Xing Xing
- Species: Tibetan macaque
- Sex: Female
- Residence: Daliang Mountains, Ninghai County, Zhejiang, China

= Xing Xing =

One-armed Tibetan macaque popular on social media

Xing Xing (Chinese: 星星) is a Tibetan macaque who lives in the Daliang Mountains in Zhejiang province, Ningbo, Ninghai county, Dongnanxi Villagers Committee, China. She is one-armed and famous online for videos of her visiting Yanghu Temple, where she is cared for by an elder nun named Ye Liannu.

She has garnered considerable popularity on social media networks, especially among Chinese audiences, due to her friendly interactions with Ye Liannu and visitors.

According to the temple's head abbot Ying, Xing Xing lost her arm to a boar trap and was briefly held in captivity. After her release, she made her way to the Daliang Mountains, where she began to be looked after by the attendants of Yanghu Temple. Although Xing Xing's age is unknown, she has lived in the Daliang Mountain range for over fifteen years.

== Biography ==
Xing Xing (Chinese: 星星 meaning "star-star") is a one-armed Tibetan macaque who resides in the Daliang Mountains, located within the Dongnanxi Village in Ninghai County, which is within the province of Zhejiang. The head abbot of Yanghu Temple, Ying, said in an interview that Xing Xing had been a circus monkey. Later, Xing Xing lost one of her arms after it got caught in a wild boar trap. He also revealed that a hunter found the monkey and sold her to a village near the mountains.
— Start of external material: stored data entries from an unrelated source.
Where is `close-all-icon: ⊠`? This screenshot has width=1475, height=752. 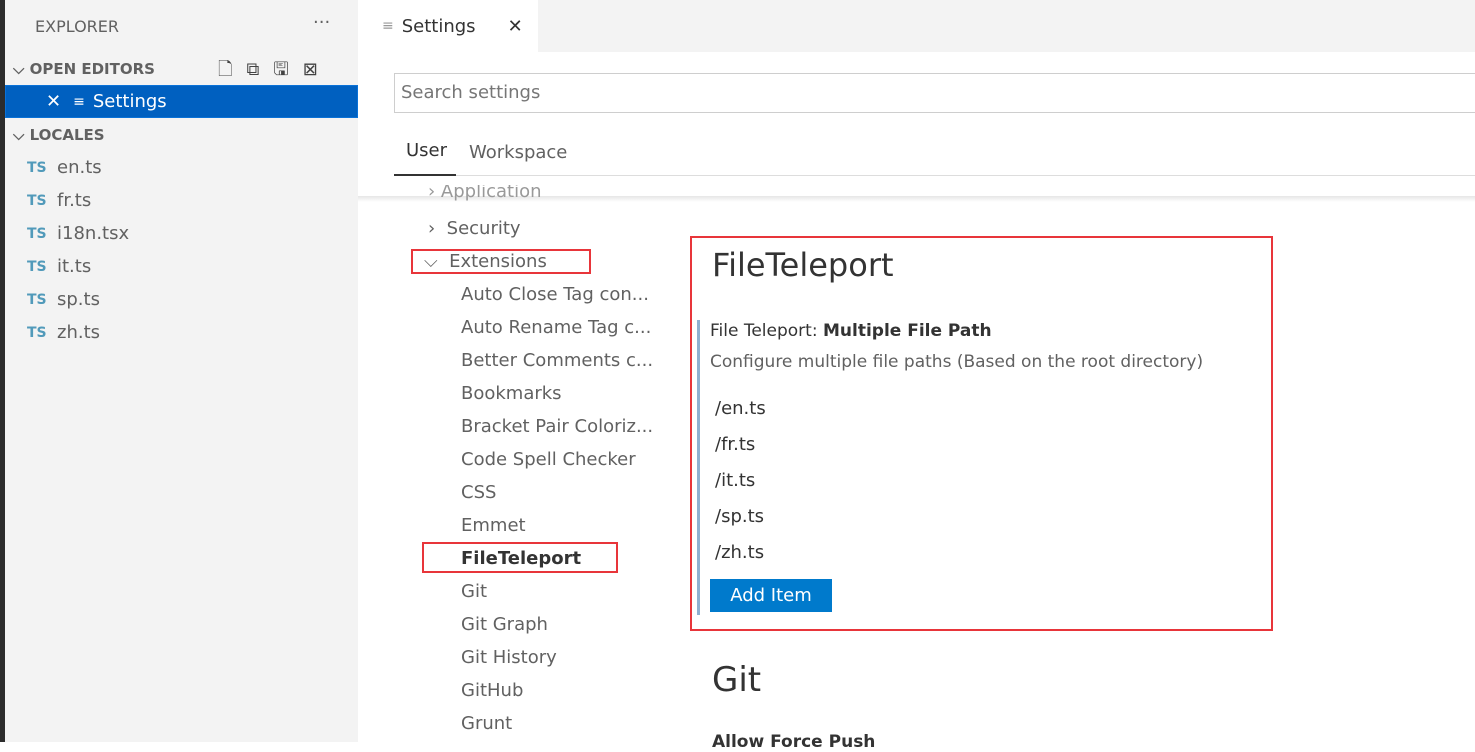
close-all-icon: ⊠ is located at coordinates (318, 70). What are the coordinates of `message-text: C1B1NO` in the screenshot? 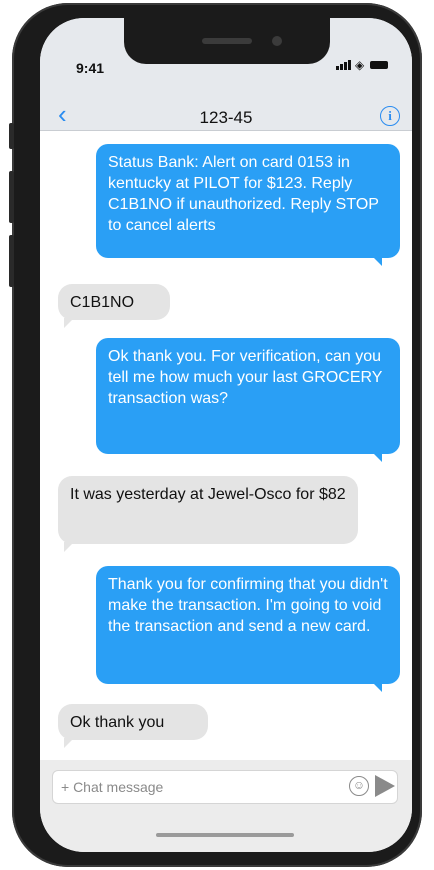 It's located at (102, 302).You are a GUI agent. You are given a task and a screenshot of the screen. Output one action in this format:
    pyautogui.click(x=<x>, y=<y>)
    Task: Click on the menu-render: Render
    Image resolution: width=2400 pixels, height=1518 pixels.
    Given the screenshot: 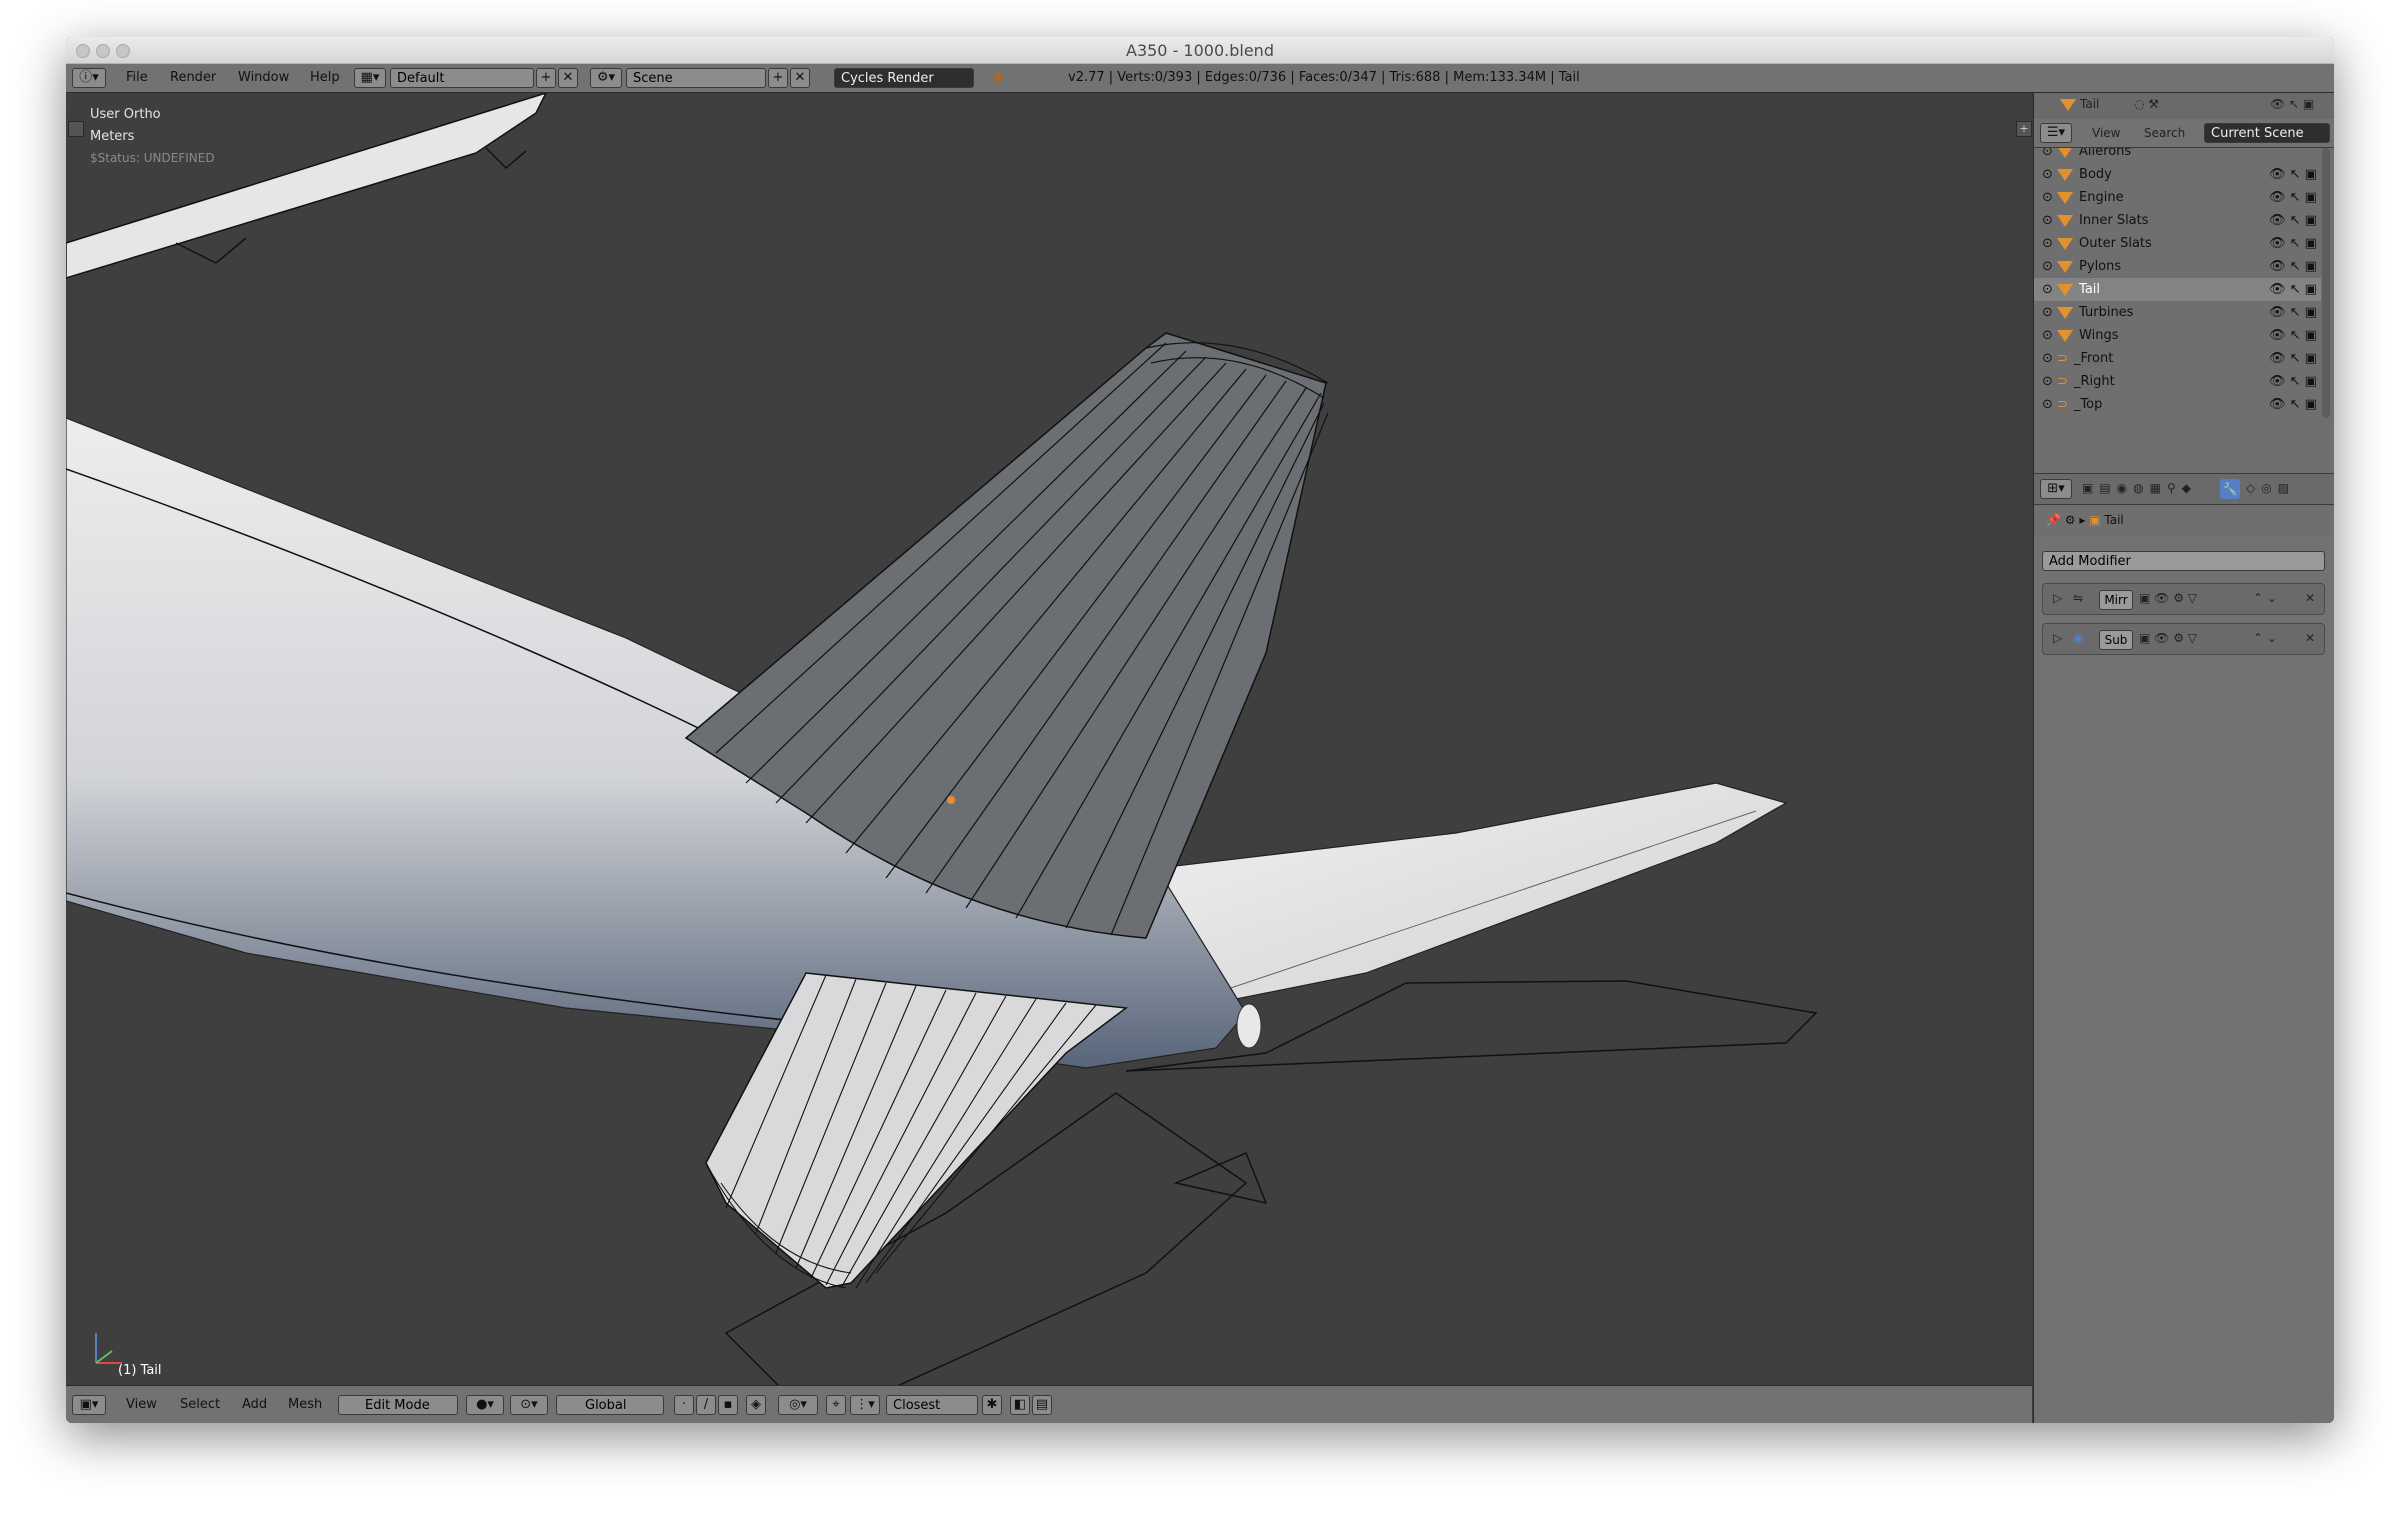 What is the action you would take?
    pyautogui.click(x=193, y=78)
    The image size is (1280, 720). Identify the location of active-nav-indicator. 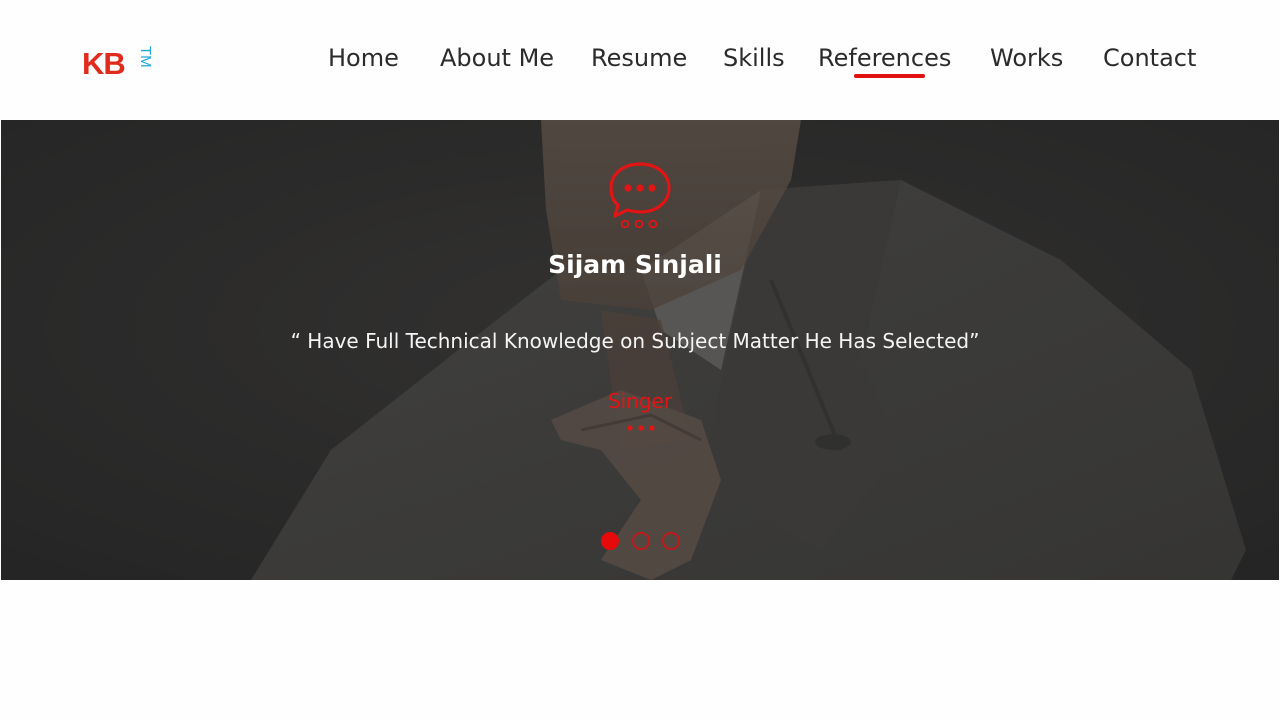
(890, 76).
She was reportedly kept in a restaurant as entertainment for visitors for a short time, but the villagers let her go because they could not afford to keep feeding her fruits and peanuts. She later came across the Yanghu Temple, where an elder nun, Tai Chang, fed the macaque and named her "Xing Xing." Monkeys do not currently naturally reside in Ninghai County.

At the time of her arrival, Xing Xing was pregnant and in poor health; her infant died during the winter. She had a large iron chain collar tied around her neck, harming her skin. A worker from the Ningbo Zoo helped remove it, but it had already created a permanent scar around her neck. Ye Liannu, an elderly nun and local resident, is the main caretaker of Xing Xing, although the macaque remains free-ranging. According to Ye, the macaque was at first afraid but came to trust her and even seek her out, as Ye came to the mountains to feed her. She also revealed that Xing Xing was capable of peeling seeds and fruit and operating faucets with her one hand. Ye described Xing Xing as generally friendly but, as a wild animal, also known to display aggression, such as grabbing people's clothes. Ye aimed to resolve such conflicts by calming her down.

Xing Xing is also noted for interacting with cats and is capable of moving quickly despite only having one arm. Additionally, Xing Xing is capable of drinking from straws, such as whenever she is being fed from a box of milk. Ying stated that Xing Xing's presence helped to make the village more lively; with the three temple caretakers including him, Ye and a cleaning staff member being the ones to feed her food typically in the morning. He said that she tended to steal food at first, but she no longer does so. Additionally, according to Ying, she often visited the area in the afternoon for a few hours before departing elsewhere. As of 2023, it had been more than fifteen years since she was first taken in by the Buddhist nun, her age being unknown.

== Popularity ==
Xing Xing became popular in 2021 when a photo of her eating food went viral on social media. She gained the largest following among Chinese audiences, drawing local visitors to Yanghu Temple. Videos of her have been uploaded on X, TikTok and YouTube, some gaining millions of views each. Her popularity among audiences is credited to her well-tempered and friendly personality, leading to visitors from other countries seeking to visit her. Some of her fans had approached to feed her. However, primate experts and ecologists generally discourage people from feeding wild or free-ranging monkeys.

Ye has also warned against feeding Xing Xing, as it risks provoking aggressive behavior. In October 2022, a tourist brought grapes for Xing Xing. When Ye took them away out of concern for Xing Xing's over-eating, the monkey bit her, resulting in a bruise. Ye sought medical attention for the wound, including rabies vaccine. In light of the incident, Chayuan Township members put up warning signs within the Daliang Mountains, advising visitors not to touch Xing Xing or feed her too much food.